Diffusers documentation
Models
Models
A diffusion model relies on a few individual models working together to generate an output. These models are responsible for denoising, encoding inputs, and decoding latents into the actual outputs.
This guide will show you how to load models.
Loading a model
All models are loaded with the from_pretrained() method, which downloads and caches the latest model version. If the latest files are available in the local cache, from_pretrained() reuses files in the cache.
Pass the subfolder
argument to from_pretrained() to specify where to load the model weights from. Omit the subfolder
argument if the repository doesn’t have a subfolder structure or if you’re loading a standalone model.
from diffusers import QwenImageTransformer2DModel
model = QwenImageTransformer2DModel.from_pretrained("Qwen/Qwen-Image", subfolder="transformer")
AutoModel
AutoModel detects the model class from a model_index.json
file or a model’s config.json
file. It fetches the correct model class from these files and delegates the actual loading to the model class. AutoModel is useful for automatic model type detection without needing to know the exact model class beforehand.
from diffusers import AutoModel
model = AutoModel.from_pretrained(
"Qwen/Qwen-Image", subfolder="transformer"
)
Model data types
Use the torch_dtype
argument in from_pretrained() to load a model with a specific data type. This allows you to load a model in a lower precision to reduce memory usage.
import torch
from diffusers import QwenImageTransformer2DModel
model = QwenImageTransformer2DModel.from_pretrained(
"Qwen/Qwen-Image",
subfolder="transformer",
torch_dtype=torch.bfloat16
)
nn.Module.to can also convert to a specific data type on the fly. However, it converts all weights to the requested data type unlike torch_dtype
which respects _keep_in_fp32_modules
. This argument preserves layers in torch.float32
for numerical stability and best generation quality (see example _keep_in_fp32_modules)
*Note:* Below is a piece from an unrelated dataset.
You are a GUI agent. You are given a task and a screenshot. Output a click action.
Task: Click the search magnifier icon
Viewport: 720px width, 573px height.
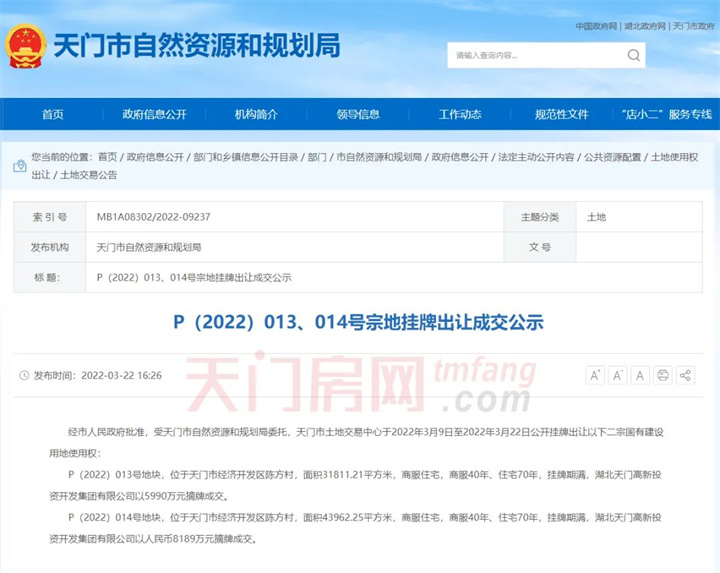(x=633, y=55)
from diffusers import QwenImageTransformer2DModel
model = QwenImageTransformer2DModel.from_pretrained(
"Qwen/Qwen-Image", subfolder="transformer"
)
model = model.to(dtype=torch.float16)
Device placement
Use the device_map
argument in from_pretrained() to place a model on an accelerator like a GPU. It is especially helpful where there are multiple GPUs.
Diffusers currently provides three options to device_map
for individual models, "cuda"
, "balanced"
and "auto"
. Refer to the table below to compare the three placement strategies.
parameter | description |
---|---|
"cuda" | places pipeline on a supported accelerator (CUDA) |
"balanced" | evenly distributes pipeline on all GPUs |
"auto" | distribute model from fastest device first to slowest |
Use the max_memory
argument in from_pretrained() to allocate a maximum amount of memory to use on each device. By default, Diffusers uses the maximum amount available.
import torch
from diffusers import QwenImagePipeline
max_memory = {0: "16GB", 1: "16GB"}
pipeline = QwenImagePipeline.from_pretrained(
"Qwen/Qwen-Image",
torch_dtype=torch.bfloat16,
device_map="cuda",
max_memory=max_memory
)
The hf_device_map
attribute allows you to access and view the device_map
.
print(transformer.hf_device_map)
# {'': device(type='cuda')}
Saving models
Save a model with the save_pretrained() method.
from diffusers import QwenImageTransformer2DModel
model = QwenImageTransformer2DModel.from_pretrained("Qwen/Qwen-Image", subfolder="transformer")
model.save_pretrained("./local/model")
For large models, it is helpful to use max_shard_size
to save a model as multiple shards. A shard can be loaded faster and save memory (refer to the parallel loading docs for more details), especially if there is more than one GPU.
model.save_pretrained("./local/model", max_shard_size="5GB")